The House bill would add $239 billion to the federal budget deficit over the coming decade, according to Congressional Budget Office (CBO) projections. That’s bad enough, coming as it would on top of the $11 trillion in deficits that are already expected to occur over the period 2009 to 2019 under the Obama budget plan.
But that’s really just the beginning of it.
Yesterday, CBO confirmed that the House bill would do even more fiscal damage in its second ten years. Here’s the crucial paragraph, from a letter sent by CBO director Doug Elmendorf to the four Ranking Republicans on the key House committees:
The net cost of the coverage provisions would be growing at a rate of more than 8 percent per year in nominal terms between 2017 and 2019; we would anticipate a similar trend in the subsequent decade. The reductions in direct spending would also be larger in the second decade than in the first, and they would represent an increasing share of spending on Medicare over that period; however, they would be much smaller at the end of the 10-year budget window than the cost of the coverage provisions, so they would not be likely to keep pace in dollar terms with the rising cost of the coverage expansion. Revenue from the surcharge on high-income individuals would be growing at about 5 percent per year in nominal terms between 2017 and 2019; that component would continue to grow at a slower rate than the cost of the coverage expansion in the following decade. In sum, relative to current law, the proposal would probably generate substantial increases in federal budget deficits during the decade beyond the current 10-year-budget window.

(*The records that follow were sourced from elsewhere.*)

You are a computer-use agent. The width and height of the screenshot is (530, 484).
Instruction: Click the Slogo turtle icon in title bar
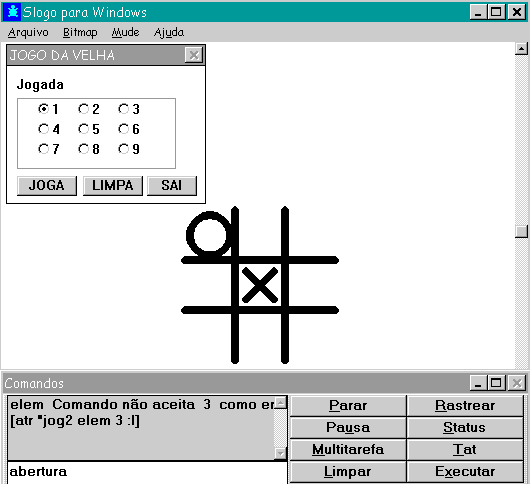pos(13,12)
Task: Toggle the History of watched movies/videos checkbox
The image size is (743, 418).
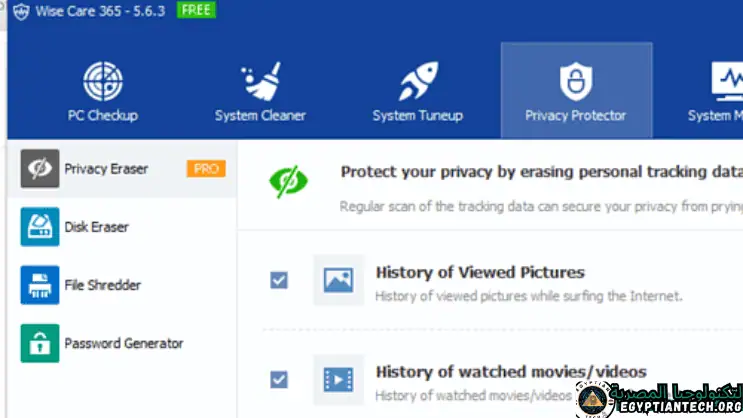Action: 279,379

That really should do it. The Blue Dogs are in this fight, in part, because of their stated concerns over growing budget deficits and unaffordable entitlements. The president reiterated again last week that he is determined to sign a bill that slows the pace of rising costs and improves our long-term fiscal outlook.
Well, here’s a bill that would go in exactly the opposite direction from what the authors say is their objective, according to CBO. It would add a third runaway health care entitlement program to the two already on the books (Medicare and Medicaid) with no prospect in sight that spending on any of them will ever come in line with the government’s revenue base. A back-of-the-envelope estimate indicates the House bill would run up a cumulative federal budget deficit of at least $700 billion in its second ten years, and possibly much more. That’s on top of budget deficits that are already unsustainable and that will put the American economy at considerable risk of crippling interest rates or hyper-inflation.
This is not a close call. The Democrats have no choice. For the sake of the country, they have to go back to the drawing board and work with Republicans on something much more sensible.